··· Provided data
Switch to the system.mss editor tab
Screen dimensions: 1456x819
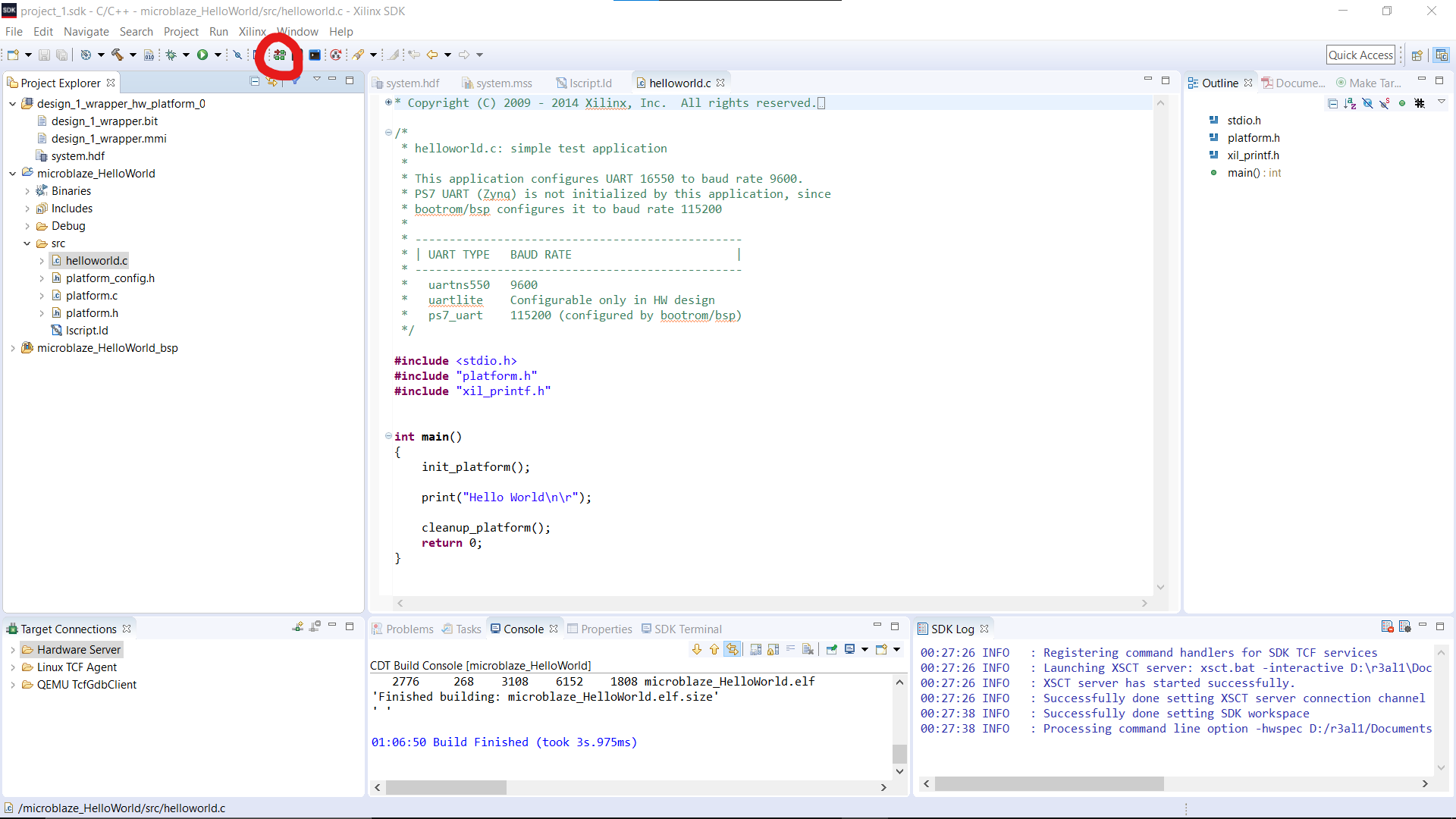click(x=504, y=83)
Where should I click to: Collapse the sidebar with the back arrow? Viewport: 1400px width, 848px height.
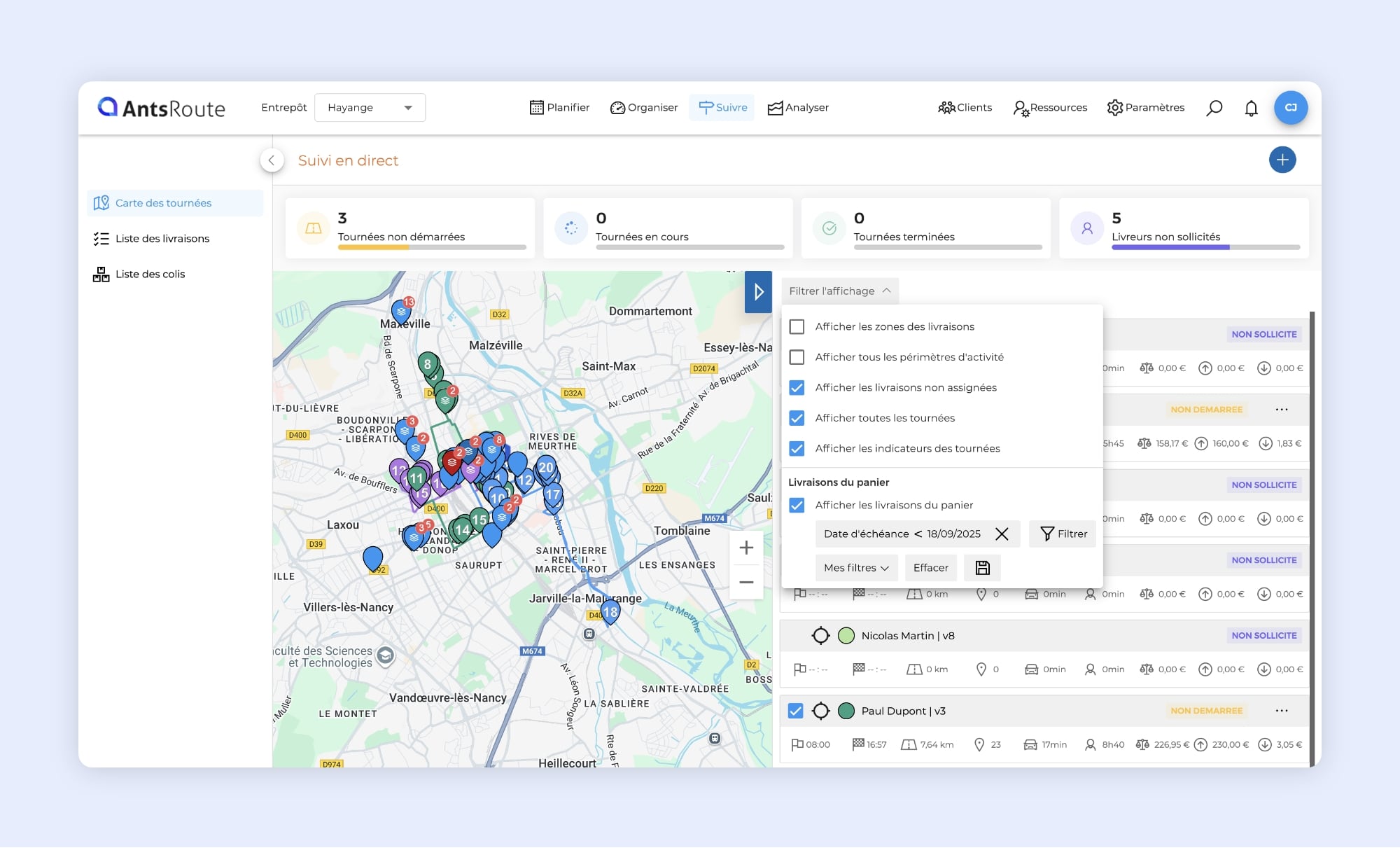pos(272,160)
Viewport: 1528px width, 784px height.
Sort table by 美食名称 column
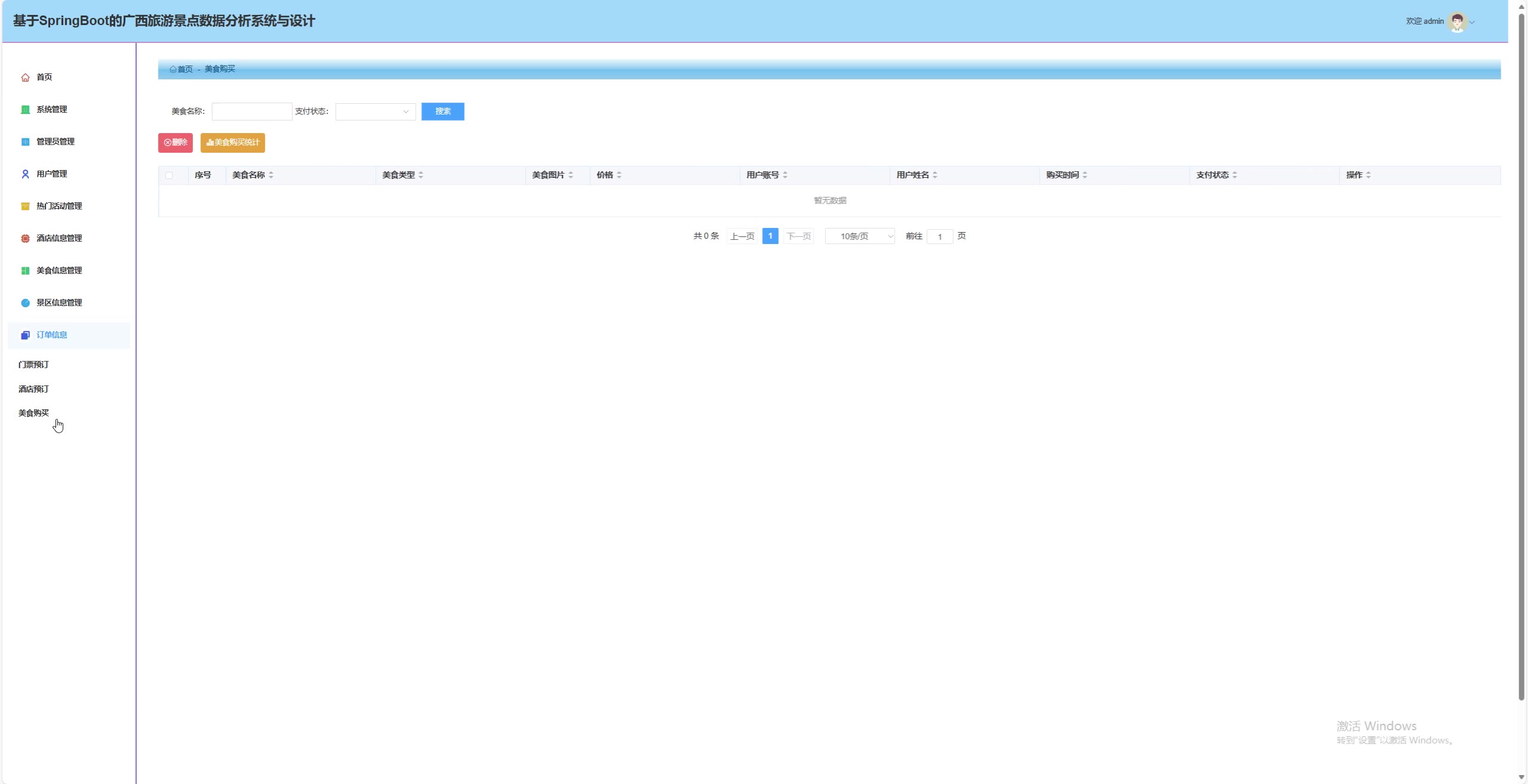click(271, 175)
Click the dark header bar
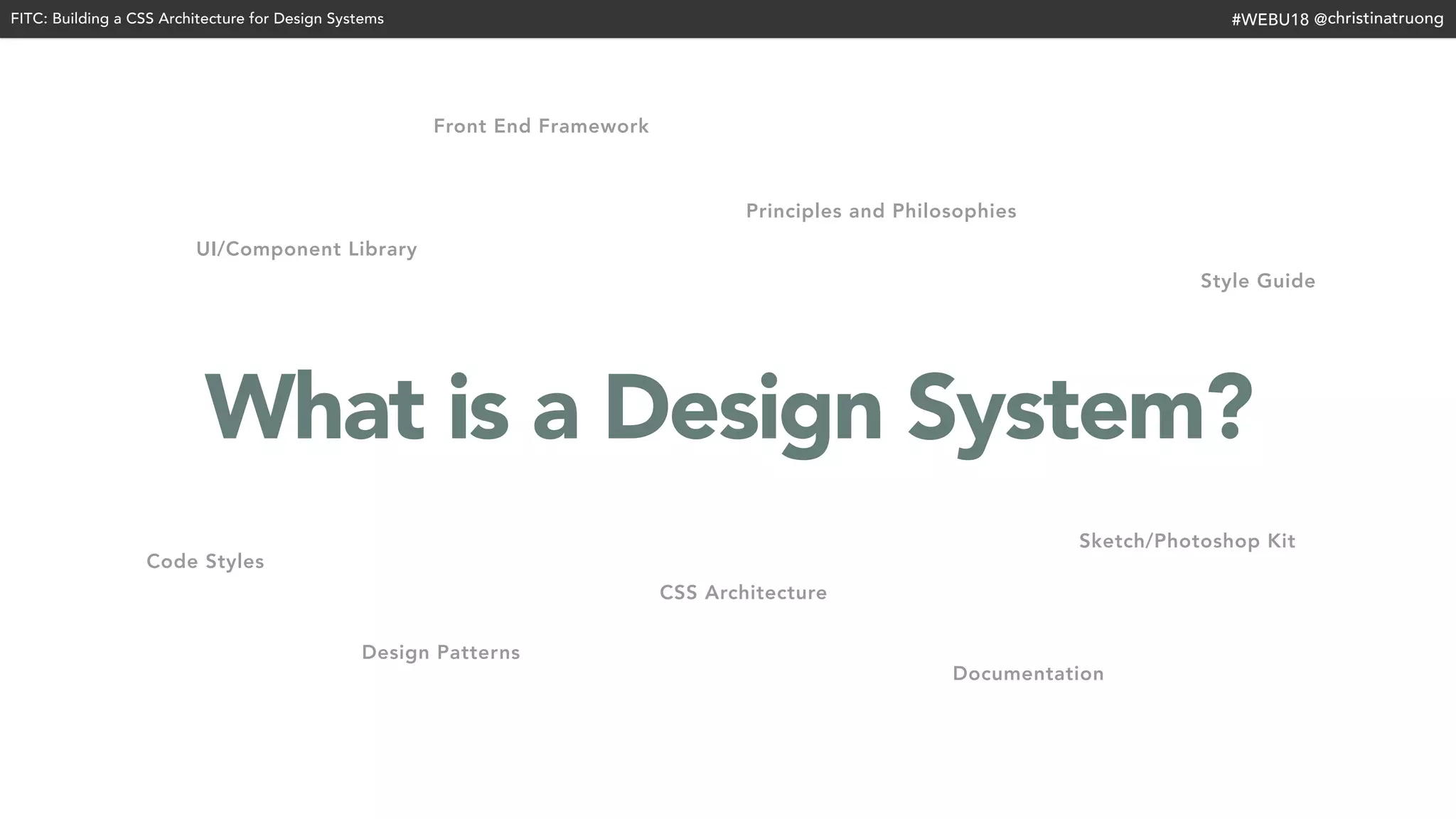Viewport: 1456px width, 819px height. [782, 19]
······
(Brief)
The whole listing above, minus its pictures, is what you should write out word for word.

(Solution for this exercise)
Switch to the system.mss editor tab
Screen dimensions: 1456x819
click(x=504, y=83)
Where should I click to: Collapse the sidebar with the back arrow? Viewport: 1400px width, 848px height.
pos(272,160)
Viewport: 1528px width, 784px height.
Sort table by 美食名称 column
click(271, 175)
Click the dark header bar
Viewport: 1456px width, 819px height. [782, 19]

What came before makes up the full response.